At a time of growing concern over computer hackers targeting government and private industry databases, the Department of Homeland Security on Wednesday bolstered its efforts to target cyber criminals.
U.S. Immigration and Customs Enforcement (ICE), which is part of DHS, unveiled a major expansion of its cybercrime center in Fairfax, Va. The larger facility includes a forensic laboratory that grew from 1,000 to 5,000 square feet, new state-of-the-art classrooms to train agents and a new evidence vault to help store evidence for cyber cases.
The former U.S. Customs Service created the cybercrime center in 1997 — virtually the stone age in Internet time — and its mission to combat network intrusions, online theft of intellectual property and other cybercrimes has expanded dramatically. ICE was created by the 2002 merger of customs and the U.S. Immigration and Naturalization Service. Although it is far better known for enforcing immigration laws, its agents also investigate terrorism, narcotics smuggling and other criminal cases.
ICE performs “critical work in combating criminals that use the computer as their weapon, perpetrating crimes ranging from child exploitation to the theft of intellectual property,” said Deputy DHS Secretary Alejandro Mayorkas. “The development of this expanded Cyber Crimes Center provides this great workforce with the facility and tools they deserve to accomplish their mission.”
Mayorkas was led on a tour of the new facility Wednesday by ICE Director Sarah Saldaña, who also held a town hall meeting with center employees.

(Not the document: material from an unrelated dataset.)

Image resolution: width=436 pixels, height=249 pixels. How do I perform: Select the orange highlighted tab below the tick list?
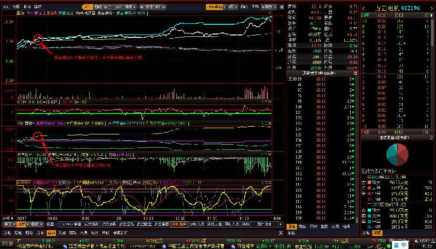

Officials said the center’s increased space will help it better coordinate large cyber operations. The facility has already helped investigate major cases such as the dismantling of the online drug marketplace Silk Road. The mastermind behind that site, Ross Ulbricht, was recently sentenced to life in prison.
The expanded cyber center comes amid recent revelations that two major breaches of U.S. government databases holding personnel records and security-clearance files exposed sensitive information about at least 22.1 million people, according to U.S. officials.
In the private sector, AshleyMadison.com, the online site aimed at people who want to cheat on their spouses, also acknowledged this week that hackers had stolen data about its users.